1. A revised data collection plan be developed to direct continued collection and support analysis of data for bycatch species. Such a plan should balance data collection with other observer commitments, and be aligned with both a revised fishery-based research plan as well as the broader objectives of the Ross Sea region Marine Protected Area Research and Monitoring Plan.
2. Characterisations of inter alia recent trends in catch, effort, catch rates, and biological information should be compiled for commonly observed species so that quantitative risk assessments can be developed assess the risk of fishing on these species.
3. To assist with the cataloguing and analyses of biological data:

• i)     The "Revision of CCAMLR catch reporting forms" e-group explore ways to indicate whether non-otolith tissue samples where retained on the biological form; and
• ii)     The e-group also explore ways to indicate whether individuals recorded in the biological form were tagged.

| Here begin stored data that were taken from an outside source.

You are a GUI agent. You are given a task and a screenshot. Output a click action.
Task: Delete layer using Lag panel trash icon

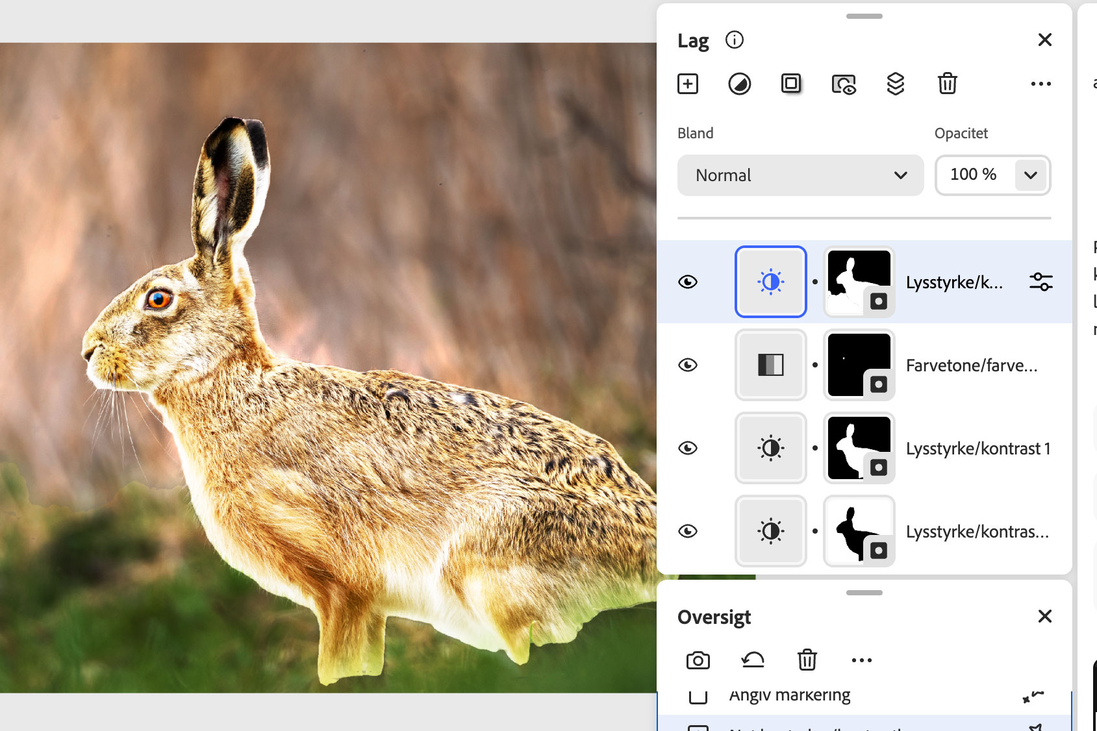947,84
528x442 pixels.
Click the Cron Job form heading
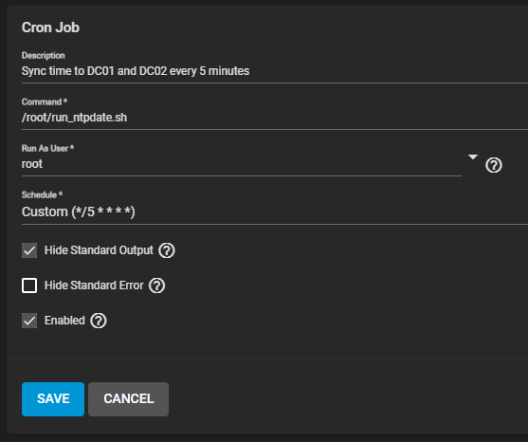(x=50, y=28)
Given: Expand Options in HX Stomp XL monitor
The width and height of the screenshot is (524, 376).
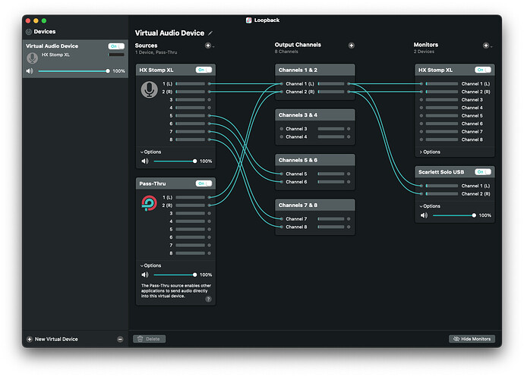Looking at the screenshot, I should 429,152.
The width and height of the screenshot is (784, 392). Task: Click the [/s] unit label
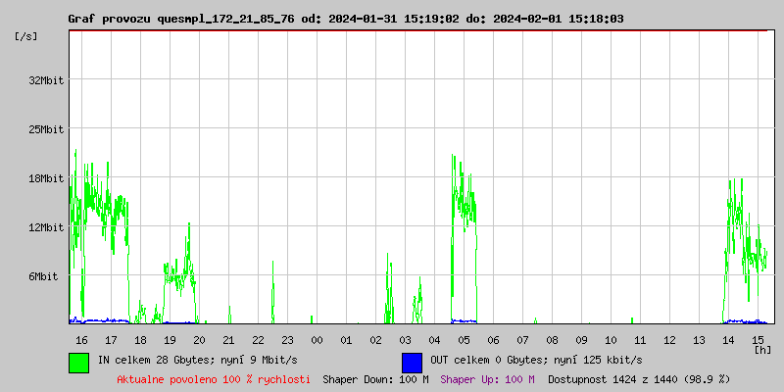click(x=26, y=36)
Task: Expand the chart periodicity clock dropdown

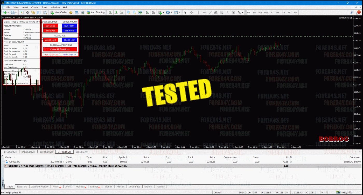Action: [x=171, y=12]
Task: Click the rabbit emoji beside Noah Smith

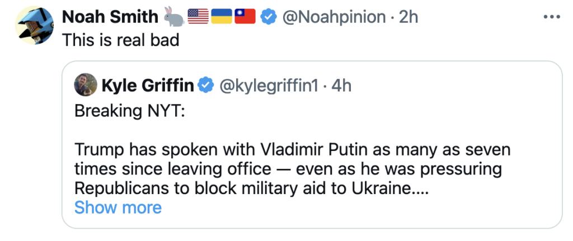Action: tap(173, 17)
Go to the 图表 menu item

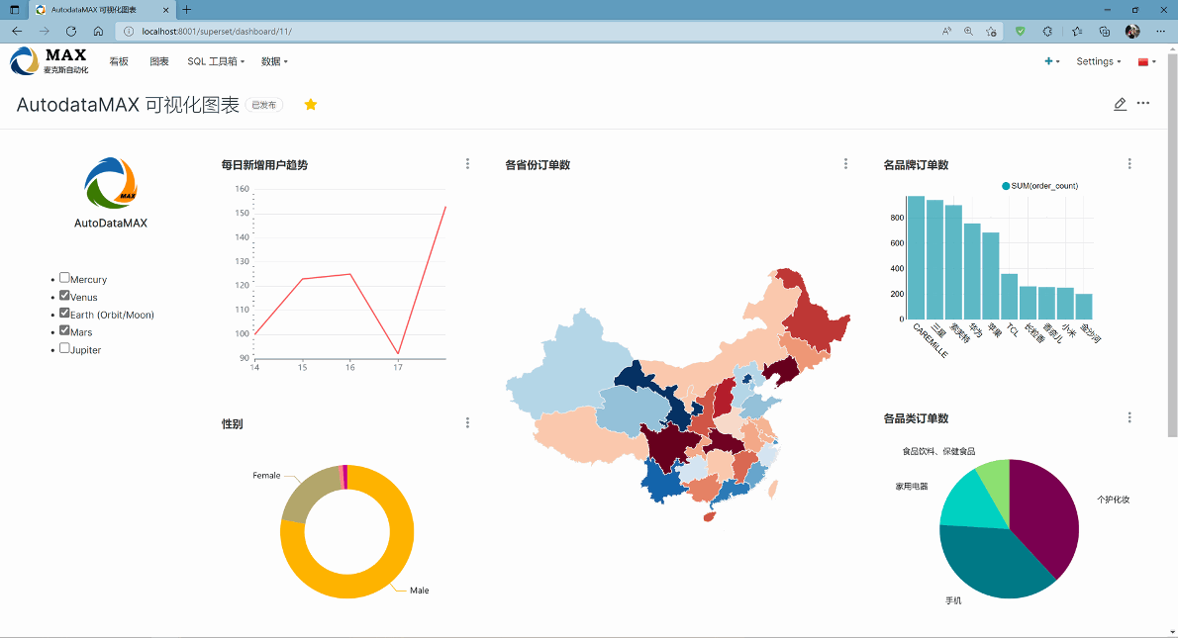click(x=159, y=61)
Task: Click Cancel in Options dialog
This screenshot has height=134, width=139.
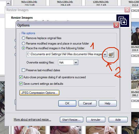Action: pyautogui.click(x=87, y=103)
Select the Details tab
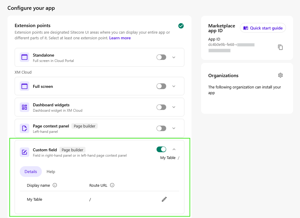The image size is (300, 218). [x=31, y=172]
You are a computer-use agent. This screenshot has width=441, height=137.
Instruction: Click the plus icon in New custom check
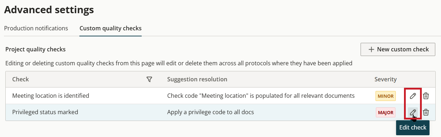pos(371,50)
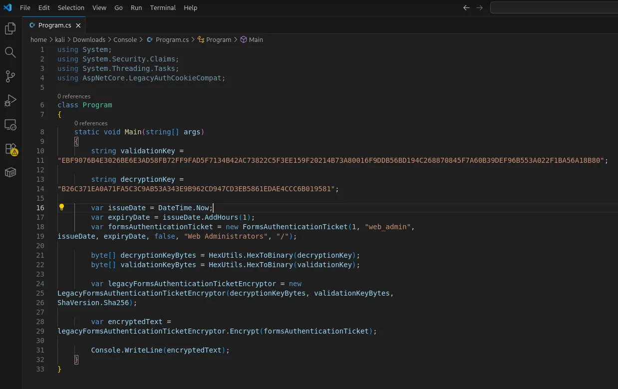The width and height of the screenshot is (618, 389).
Task: Click line number 24 in gutter
Action: coord(40,284)
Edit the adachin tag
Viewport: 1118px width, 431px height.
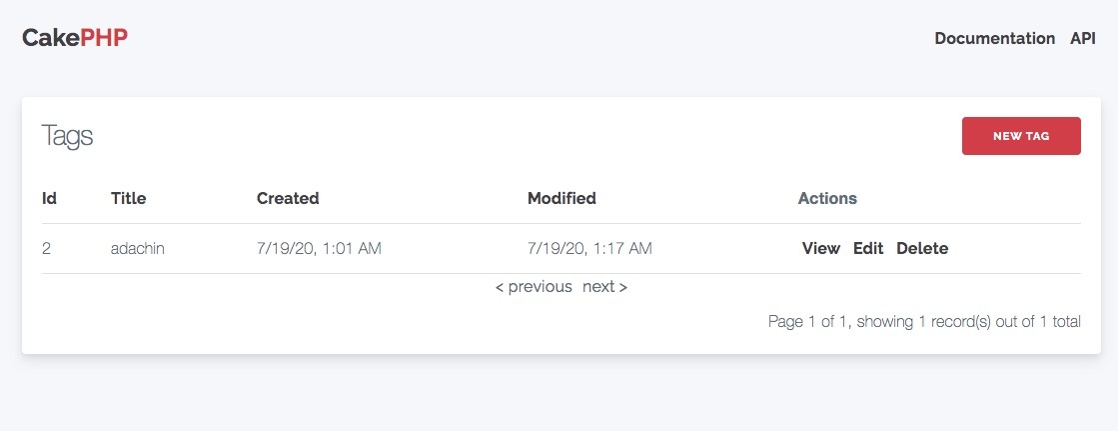868,248
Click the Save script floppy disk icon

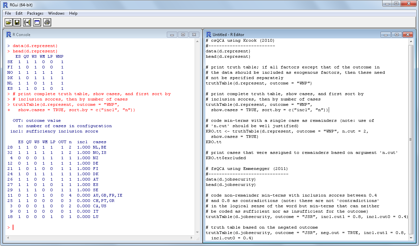tap(17, 22)
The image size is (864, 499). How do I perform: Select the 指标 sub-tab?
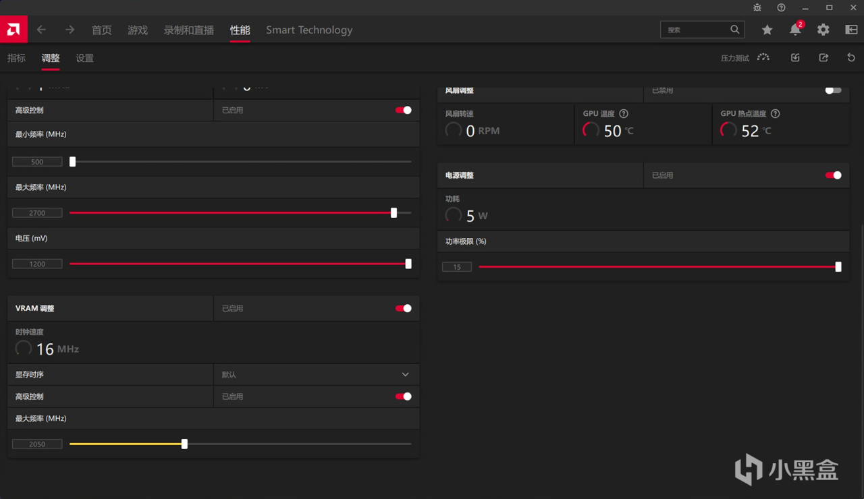click(x=16, y=58)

4. That the Secretariat periodically summarise data available for bycatch species from toothfish fisheries in other areas and incorporate this information into fishery reports.

The Casal2 stock assessment software package is being developed to implement an updated generalised age-structured population model that allows more flexibility in specifying the population dynamics, parameter estimation, and model outputs than CASAL.

The package is approaching a development point where it can be considered for use by CCAMLR for tag-based toothfish assessments. Casal2 models can be built with user-defined categories such as area, sex, and maturity, and has been constructed to allow for alternative parameterisations of processes and observations to be compared between models. The structural elements of a model in Casal2 are generic and user defined. Casal2 models can be used for a single population with a single anthropogenic event (i.e., a single fishery), or for multiple species and populations, areas, and/or anthropogenic or exploitation methods.

Casal2 is open-source and is available at https://github.com/NIWAFisheriesModelling/Casal2. Comparisons of CASAL and Casal2 in a few stock assessments for New Zealand species show that they provide the same results for estimation of key productivity parameter, but more validation is required.

A Casal2 workshop will be held later in 2021 for scientists who wish to engage in the development and testing of Casal2, and we invite Members to participate in this workshop and in an e-group to develop test cases for presentation at WG-SAM in 2022.